I am busy cooking in the kitchen making dinner and Mia is helping. This is one thing I do enjoy doing with her. She is a fabulous cook and I really have learned a few things from her. We are playing music and having wine, the guys are playing pool and Kate is setting the table. Why is it we always end up doing the domestic stuff and the guys get to play? Oh well, I don't get to cook as often as I like so I am having fun. We are preparing sautéed pork tenderloin and wrapping it in phyllo dough, and Mia is creating a cherry sauce to pour over the top. We are serving it with roasted potatoes and asparagus. It smells delicious. I ask Christian to select some wines as I have no idea what will go well with this meal. He brings several bottles of Pinot Noir from his cellar and starts kissing my neck. I missed him so much today. I turn around from wrapping the pork in the dough and start kissing him passionately. I want him to know how much I love him. He is really responding to my kiss and I can tell he is getting revved up.
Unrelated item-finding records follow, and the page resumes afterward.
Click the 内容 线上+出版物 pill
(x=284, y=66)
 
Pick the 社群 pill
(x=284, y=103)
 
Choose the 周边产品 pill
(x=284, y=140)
"Do you want to go into the bedroom for a few minutes? I am sure our company won't mind," he whispers in my ear. I am tempted, but that would be rude.

"No I can wait. I just missed you today. I can't wait for the wedding. Today, with trying on dresses and seeing Mia and Kate in their dresses, it made me get really excited for the wedding. I realize I have been stressing about stupid things and I don't want to turn into a bridezilla and not enjoy this time. So, from here on, I am going to have fun with this." I tell Christian running my fingers through his hair. He looks down at me and smiles and kisses my nose and then kisses the corners of my mouth and stares at me with those amazing grey eyes.

"You are the best thing that has ever happened to me Ana. I don't even have the words to describe how much I love you."

Suddenly I hear Elliot yelling for Christian and bolting into the kitchen.

"Christian, for the 87th time, you're up. I scratched, so it's your shot. I must have called you 87 times dude. Didn't you hear me?"

Christian grins at Elliot and then follows him out of the kitchen punching him in the back of the leg, making Elliot stumble. "You called me 87 times huh Elliot? Watch it." I hear them mumbling something to each other and then they both start laughing. I wonder what that is about.